» Work task: All that is needed is the line containing "Given: Open the Notifications count badge" and the lines after it to the end of the material, written out exactly, pictures left aside.

» Data for review:
——————————
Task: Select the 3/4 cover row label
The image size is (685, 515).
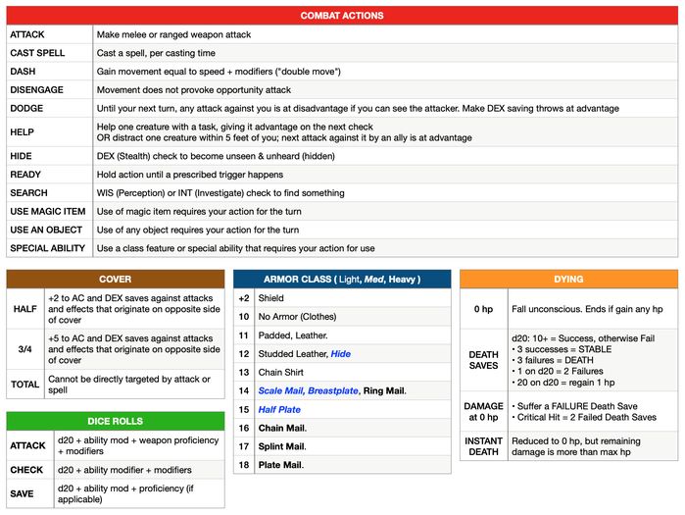Action: pos(25,347)
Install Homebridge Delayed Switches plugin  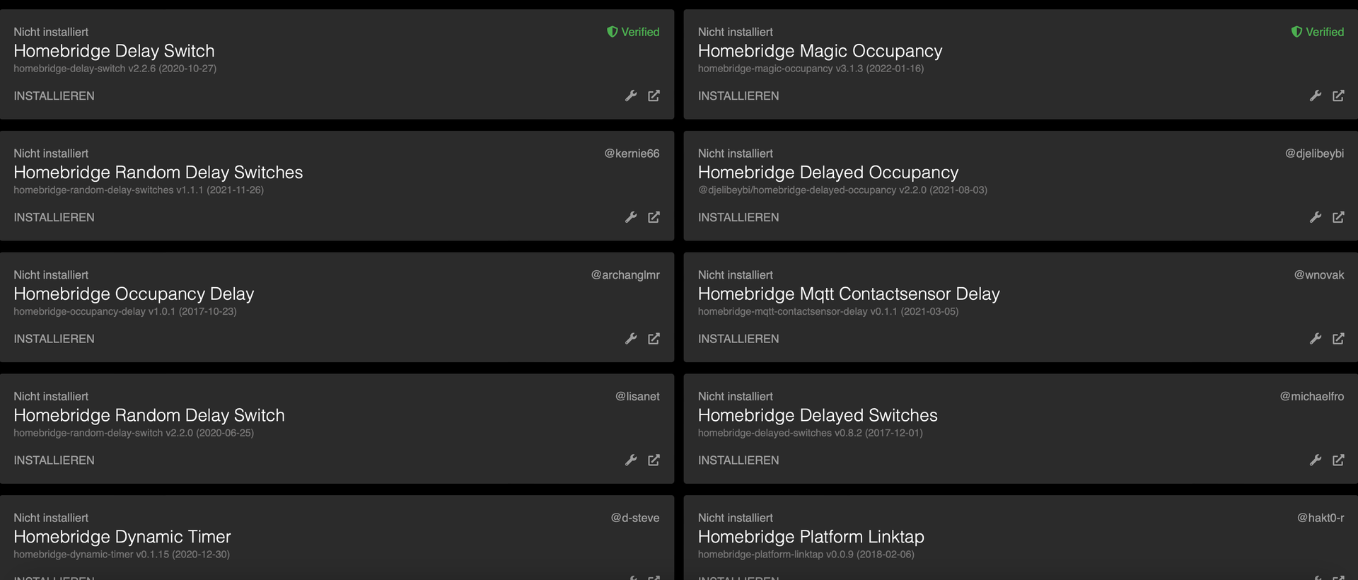point(738,460)
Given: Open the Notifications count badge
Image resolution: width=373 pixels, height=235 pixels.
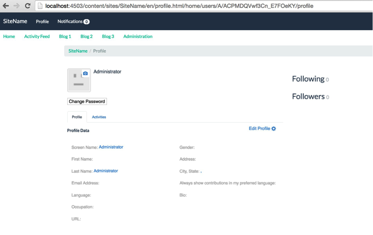Looking at the screenshot, I should (x=86, y=22).
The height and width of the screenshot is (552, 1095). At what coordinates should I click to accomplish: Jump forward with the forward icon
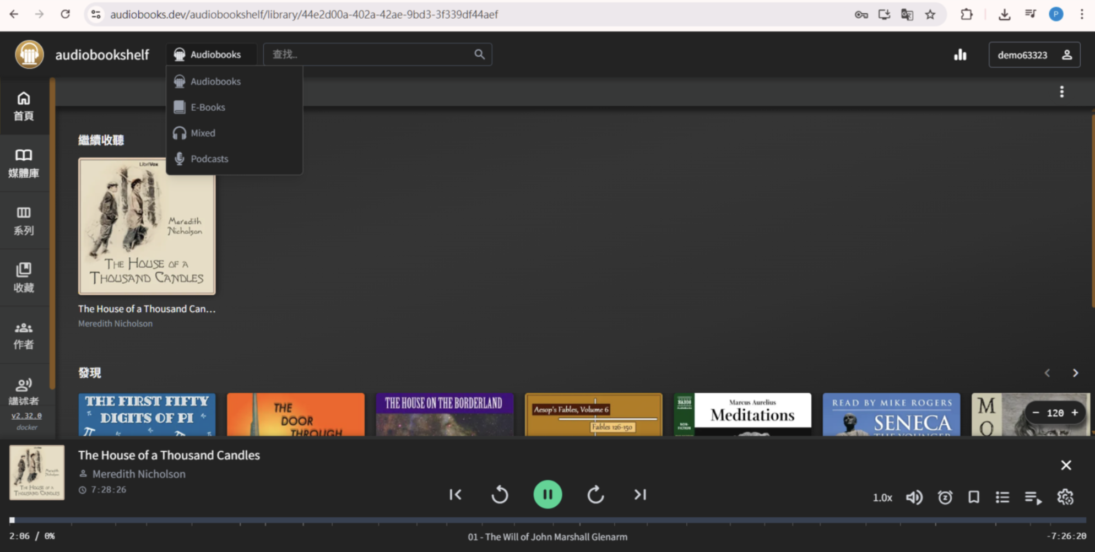595,495
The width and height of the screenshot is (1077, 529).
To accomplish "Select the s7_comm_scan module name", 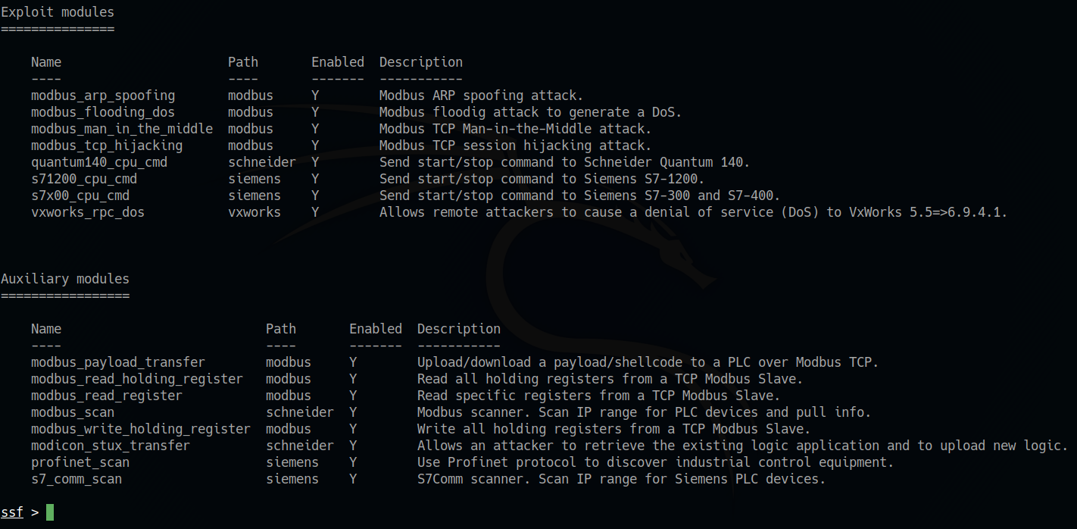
——————————
» Result of this exercise:
Given: Open the Notifications count badge
Image resolution: width=373 pixels, height=235 pixels.
Looking at the screenshot, I should (x=86, y=22).
The height and width of the screenshot is (552, 1095). At what coordinates should I click to accomplish: Jump forward with the forward icon
595,495
The width and height of the screenshot is (1077, 529).
To accomplish "Select the s7_comm_scan module name", 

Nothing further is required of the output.